Mr. Trudeau released his mandate letters for cabinet ministers on Friday, and included the following order for Finance Minister Bill Morneau: “Review and consider recommendations from financial agencies related to making the borrower stress test more dynamic.”
Mr. Morneau “will consider adjustments if economic conditions warrant to support housing access while safeguarding financial stability,” a Department of Finance spokesman said in a statement.
The real estate industry has long pushed for changes to the stress test, but experts have warned that easing its requirements could risk pushing up home prices and increasing household debt. During the federal election campaign, the Liberals’ election platform did not say the stress test would be up for review, although the Conservative Party did.
“Given the context of a minority government, we should not be shocked [the Liberals] are giving it some consideration,” said Robert Hogue, senior economist at Royal Bank of Canada.
In 2016, the Department of Finance imposed a stress test on insured buyers, or those who typically make a down payment of less than 20 per cent of a home’s purchase price. The test is intended to gauge whether borrowers can afford their mortgage payments at higher interest rates, and arrived after a decade-plus of substantial borrowing by Canadian households.

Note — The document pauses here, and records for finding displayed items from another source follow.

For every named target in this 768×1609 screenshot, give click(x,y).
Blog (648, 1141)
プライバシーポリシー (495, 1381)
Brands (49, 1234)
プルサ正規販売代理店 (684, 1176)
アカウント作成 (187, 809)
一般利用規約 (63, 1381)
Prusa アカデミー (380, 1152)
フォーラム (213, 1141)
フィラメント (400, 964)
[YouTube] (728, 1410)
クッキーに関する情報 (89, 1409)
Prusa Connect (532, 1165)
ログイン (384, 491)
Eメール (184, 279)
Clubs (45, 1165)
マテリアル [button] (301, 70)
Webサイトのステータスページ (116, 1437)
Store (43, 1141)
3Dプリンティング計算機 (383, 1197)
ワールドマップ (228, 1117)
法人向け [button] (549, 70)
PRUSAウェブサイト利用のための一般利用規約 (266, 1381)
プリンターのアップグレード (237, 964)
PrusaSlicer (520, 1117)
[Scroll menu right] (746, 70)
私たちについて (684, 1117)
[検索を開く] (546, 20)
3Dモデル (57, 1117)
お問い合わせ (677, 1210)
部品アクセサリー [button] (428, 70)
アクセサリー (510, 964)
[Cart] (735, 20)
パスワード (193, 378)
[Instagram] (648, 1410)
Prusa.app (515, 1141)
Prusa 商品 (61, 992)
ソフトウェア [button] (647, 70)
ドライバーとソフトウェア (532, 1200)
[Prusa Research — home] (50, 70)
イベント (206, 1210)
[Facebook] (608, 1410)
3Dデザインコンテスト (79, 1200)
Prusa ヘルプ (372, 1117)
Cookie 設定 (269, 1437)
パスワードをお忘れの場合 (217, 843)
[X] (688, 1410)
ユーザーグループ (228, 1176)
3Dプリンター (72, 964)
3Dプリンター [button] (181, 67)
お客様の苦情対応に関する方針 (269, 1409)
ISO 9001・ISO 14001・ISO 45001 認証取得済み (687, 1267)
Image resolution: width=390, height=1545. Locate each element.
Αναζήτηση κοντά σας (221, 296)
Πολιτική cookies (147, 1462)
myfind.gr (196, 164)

Despite the move, home prices continued to rise, particularly in the frothy markets of Toronto and Vancouver. Subsequently, in 2018, Canada’s banking regulator imposed a stress test on uninsured buyers who make larger down payments. Known as B-20, the test is cited with improving the credit quality of home buyers.
However, the B-20 test is also credited with contributing to a slowdown in real estate activity, while critics have said it is far too simplistic and blunt in its current design.
“[The stress test] should be much more flexible,” said Benjamin Tal, deputy chief economist at Canadian Imperial Bank of Commerce.
Mr. Tal said the test should be more responsive to where Canada finds itself in the interest-rate cycle. As it stands, some uninsured buyers are tested at their negotiated contract rate, plus two percentage points.
While that buffer may be appropriate at low interest rates, Mr. Tal said it could prove harsh when rates are at elevated levels.
“Be aware of where you are in the economic cycle, and design a test that takes this into account,” he said.
The B-20 test was also roundly criticized for how it dealt with existing mortgage holders. Under current rules, people are subject to the stress test when switching lenders, but not if they stay with their current lender. This can prevent people from switching lenders for better terms.
Robert McLister, founder of mortgage comparison site RateSpy.com, said this was a “terrible oversight” worth correcting.
Any changes would need to avoid encouraging risky borrowing. Canada’s household debt burden (the ratio of credit market debt to disposable income) rose to 175.9 per cent in the third quarter, from 175.4 per cent, Statistics Canada said Friday.
“I think the Finance Minister is going to be extremely cognizant of any additional risk his department’s changes could cause,” Mr. McLister said.
Evan Siddall, chief executive of Canada Mortgage and Housing Corp., also weighed in, saying on Twitter Friday afternoon that making the stress test more dynamic is “an important potential refinement.”
“I do not read it to say ‘roll back’ the stress test nor ‘ease’ it, necessarily,” he wrote.